Data entries
===

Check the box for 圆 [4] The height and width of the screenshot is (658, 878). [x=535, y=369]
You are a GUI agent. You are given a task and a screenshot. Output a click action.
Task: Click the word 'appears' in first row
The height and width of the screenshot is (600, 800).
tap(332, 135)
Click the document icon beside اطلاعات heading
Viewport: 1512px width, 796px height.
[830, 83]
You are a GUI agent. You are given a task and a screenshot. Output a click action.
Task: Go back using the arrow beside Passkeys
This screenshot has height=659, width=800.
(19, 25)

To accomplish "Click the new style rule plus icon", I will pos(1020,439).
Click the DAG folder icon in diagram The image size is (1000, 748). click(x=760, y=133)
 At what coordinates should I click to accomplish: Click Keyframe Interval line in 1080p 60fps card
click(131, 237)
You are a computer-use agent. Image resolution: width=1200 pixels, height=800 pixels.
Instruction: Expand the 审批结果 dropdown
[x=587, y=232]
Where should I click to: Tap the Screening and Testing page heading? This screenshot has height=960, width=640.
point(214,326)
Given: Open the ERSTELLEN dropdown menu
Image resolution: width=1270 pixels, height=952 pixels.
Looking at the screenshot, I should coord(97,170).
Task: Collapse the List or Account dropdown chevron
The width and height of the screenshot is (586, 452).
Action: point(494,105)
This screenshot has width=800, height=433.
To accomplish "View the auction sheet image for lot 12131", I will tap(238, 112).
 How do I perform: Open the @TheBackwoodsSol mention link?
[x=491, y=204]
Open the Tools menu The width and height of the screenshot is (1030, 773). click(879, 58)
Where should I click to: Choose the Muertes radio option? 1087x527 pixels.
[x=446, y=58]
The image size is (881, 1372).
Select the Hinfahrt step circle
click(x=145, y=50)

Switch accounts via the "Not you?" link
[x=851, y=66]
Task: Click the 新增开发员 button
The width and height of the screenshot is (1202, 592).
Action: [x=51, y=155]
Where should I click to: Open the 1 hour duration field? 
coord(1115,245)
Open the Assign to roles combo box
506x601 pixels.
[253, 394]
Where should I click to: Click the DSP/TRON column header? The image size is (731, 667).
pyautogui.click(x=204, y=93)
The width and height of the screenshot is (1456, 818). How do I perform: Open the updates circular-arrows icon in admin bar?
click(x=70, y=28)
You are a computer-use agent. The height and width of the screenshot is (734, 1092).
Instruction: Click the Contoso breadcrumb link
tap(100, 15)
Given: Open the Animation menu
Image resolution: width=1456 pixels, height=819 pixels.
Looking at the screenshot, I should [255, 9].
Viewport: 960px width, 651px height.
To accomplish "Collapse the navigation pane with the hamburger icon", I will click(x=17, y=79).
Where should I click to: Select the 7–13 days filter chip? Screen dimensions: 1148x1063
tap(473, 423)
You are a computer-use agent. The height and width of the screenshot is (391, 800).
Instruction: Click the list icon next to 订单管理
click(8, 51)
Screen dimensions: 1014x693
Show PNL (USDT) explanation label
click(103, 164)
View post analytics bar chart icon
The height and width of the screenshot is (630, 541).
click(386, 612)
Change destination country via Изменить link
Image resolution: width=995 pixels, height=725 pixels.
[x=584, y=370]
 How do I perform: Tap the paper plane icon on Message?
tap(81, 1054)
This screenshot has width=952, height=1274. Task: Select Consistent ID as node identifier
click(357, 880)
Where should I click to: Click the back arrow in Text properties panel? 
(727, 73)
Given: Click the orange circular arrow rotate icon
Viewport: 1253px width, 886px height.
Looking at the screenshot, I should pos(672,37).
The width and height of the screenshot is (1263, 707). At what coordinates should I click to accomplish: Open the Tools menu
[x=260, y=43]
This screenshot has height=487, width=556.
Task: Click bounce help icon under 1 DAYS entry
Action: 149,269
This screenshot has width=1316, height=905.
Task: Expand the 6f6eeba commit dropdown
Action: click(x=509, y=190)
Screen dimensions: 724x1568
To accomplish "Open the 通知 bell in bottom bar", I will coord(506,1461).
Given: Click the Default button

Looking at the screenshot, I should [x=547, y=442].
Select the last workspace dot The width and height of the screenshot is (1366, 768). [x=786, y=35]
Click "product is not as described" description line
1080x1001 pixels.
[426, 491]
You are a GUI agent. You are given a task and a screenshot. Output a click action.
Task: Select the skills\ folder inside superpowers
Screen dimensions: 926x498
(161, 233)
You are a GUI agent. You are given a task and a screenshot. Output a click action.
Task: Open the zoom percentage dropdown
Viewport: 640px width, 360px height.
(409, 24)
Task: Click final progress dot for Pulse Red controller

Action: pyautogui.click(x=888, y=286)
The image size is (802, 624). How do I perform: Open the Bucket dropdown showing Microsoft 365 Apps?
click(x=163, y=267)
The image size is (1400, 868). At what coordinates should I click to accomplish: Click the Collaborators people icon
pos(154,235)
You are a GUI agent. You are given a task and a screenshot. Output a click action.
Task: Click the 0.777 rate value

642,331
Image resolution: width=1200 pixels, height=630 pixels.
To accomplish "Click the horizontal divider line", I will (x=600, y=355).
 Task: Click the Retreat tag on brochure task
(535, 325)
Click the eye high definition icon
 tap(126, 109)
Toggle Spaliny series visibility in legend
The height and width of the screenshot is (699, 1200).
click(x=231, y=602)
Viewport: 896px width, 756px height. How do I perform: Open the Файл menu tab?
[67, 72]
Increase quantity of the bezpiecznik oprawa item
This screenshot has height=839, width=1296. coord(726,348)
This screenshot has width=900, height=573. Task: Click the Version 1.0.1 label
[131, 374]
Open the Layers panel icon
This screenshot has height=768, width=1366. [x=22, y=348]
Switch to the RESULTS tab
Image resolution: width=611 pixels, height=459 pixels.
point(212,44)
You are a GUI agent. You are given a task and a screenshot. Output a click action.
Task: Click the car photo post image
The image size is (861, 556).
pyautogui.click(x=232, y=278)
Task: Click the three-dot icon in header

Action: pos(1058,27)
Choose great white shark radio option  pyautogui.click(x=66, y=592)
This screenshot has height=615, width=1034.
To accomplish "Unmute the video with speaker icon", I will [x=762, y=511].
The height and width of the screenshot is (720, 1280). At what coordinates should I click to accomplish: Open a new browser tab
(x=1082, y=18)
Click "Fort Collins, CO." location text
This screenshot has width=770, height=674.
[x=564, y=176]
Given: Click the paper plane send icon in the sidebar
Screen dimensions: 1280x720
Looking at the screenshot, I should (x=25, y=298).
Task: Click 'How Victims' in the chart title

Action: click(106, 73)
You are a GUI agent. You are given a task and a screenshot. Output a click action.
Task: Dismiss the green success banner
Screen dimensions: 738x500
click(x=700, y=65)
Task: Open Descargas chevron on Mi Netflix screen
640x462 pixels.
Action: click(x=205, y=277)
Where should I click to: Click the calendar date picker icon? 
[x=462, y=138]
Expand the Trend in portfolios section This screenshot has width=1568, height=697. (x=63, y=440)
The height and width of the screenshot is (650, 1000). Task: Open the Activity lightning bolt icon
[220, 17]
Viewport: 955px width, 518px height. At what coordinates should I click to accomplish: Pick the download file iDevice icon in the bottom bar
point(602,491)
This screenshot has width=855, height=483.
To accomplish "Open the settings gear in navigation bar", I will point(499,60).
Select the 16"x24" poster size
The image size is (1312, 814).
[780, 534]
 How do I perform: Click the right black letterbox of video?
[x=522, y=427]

===

Task details
Which lines of the data contain "Collapse"? Copy them all.

Solution to this task
Task: Collapse the List or Account dropdown chevron
To accomplish "Collapse the navigation pane with the hamburger icon", I will click(x=17, y=79).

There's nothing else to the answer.